En la entrega de esta distinción, logramos dar cuenta de una forma de comprender a la universidad pública en articulación con los sindicatos, las organizaciones sociales y el pueblo organizado

Ahora bien, la idea de la educación pública y el modelo de universidad no dejan de ser un territorio de disputa. Es central, en este sentido, pensar las condiciones de ingreso, permanencia y egreso de nuestras universidades, pensar en qué y para qué se investiga, pensar la articulación entre universidad y las organizaciones del pueblo, pensar en definitiva qué profesionales estamos formando y para qué producimos conocimiento. Y es que en la conformación del movimiento nacional y en la disputa por la liberación nacional, la producción de conocimiento estratégico en clave nacional se vuelve central, así como la alianza entre trabajadores, profesionales, técnicos, pequeños y medianos empresarios y productores. Una síntesis entre las diferentes clases y sectores que hacen al interés nacional en contraposición a los proyectos financieros e imperiales.

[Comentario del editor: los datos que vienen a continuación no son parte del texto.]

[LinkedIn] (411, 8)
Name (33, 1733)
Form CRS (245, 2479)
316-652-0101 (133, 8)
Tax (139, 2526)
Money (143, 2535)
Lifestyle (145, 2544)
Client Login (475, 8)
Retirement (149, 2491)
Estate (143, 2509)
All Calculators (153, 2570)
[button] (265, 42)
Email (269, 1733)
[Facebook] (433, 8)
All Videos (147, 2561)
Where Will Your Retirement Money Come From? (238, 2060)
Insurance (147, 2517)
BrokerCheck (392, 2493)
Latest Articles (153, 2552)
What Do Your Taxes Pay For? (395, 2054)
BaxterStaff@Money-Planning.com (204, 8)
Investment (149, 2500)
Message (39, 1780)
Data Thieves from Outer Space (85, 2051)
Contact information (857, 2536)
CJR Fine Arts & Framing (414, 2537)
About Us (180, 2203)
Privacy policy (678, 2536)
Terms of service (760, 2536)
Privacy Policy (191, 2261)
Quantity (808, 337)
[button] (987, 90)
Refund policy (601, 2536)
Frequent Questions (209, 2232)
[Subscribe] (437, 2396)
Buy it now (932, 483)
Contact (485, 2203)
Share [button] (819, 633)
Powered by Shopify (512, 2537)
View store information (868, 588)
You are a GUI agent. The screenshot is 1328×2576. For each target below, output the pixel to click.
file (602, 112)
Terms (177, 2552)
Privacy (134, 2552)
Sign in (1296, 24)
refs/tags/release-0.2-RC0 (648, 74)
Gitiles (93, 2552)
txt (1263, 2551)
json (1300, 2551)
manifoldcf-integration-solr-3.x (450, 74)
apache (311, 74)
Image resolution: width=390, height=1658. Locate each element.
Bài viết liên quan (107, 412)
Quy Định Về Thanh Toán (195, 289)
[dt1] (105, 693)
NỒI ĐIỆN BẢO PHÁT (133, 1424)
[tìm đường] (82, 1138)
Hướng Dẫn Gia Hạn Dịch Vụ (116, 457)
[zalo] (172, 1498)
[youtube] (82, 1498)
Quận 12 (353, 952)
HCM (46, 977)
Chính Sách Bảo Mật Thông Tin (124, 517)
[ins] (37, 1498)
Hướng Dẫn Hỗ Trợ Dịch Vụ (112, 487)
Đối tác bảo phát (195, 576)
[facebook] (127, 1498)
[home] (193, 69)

Podemos afirmar que en la entrega de esta distinción logramos dar cuenta de una forma de comprender a la universidad pública y sus tareas. Lejos de pensar una universidad de las elites, aislada de los proyectos de país, una universidad que entiende el concepto de autonomía como dogma y el lugar del conocimiento científico como saber técnico. Esta decisión forma parte de un camino por el cual luchamos día a día, que es el de pensarla en sintonía con los procesos populares, que es el de pensar y construir conocimiento desde la intención de aportar salidas y miradas a los problemas sociales y nacionales, que es la universidad de la articulación con los sindicatos, con las organizaciones sociales y con el pueblo organizado.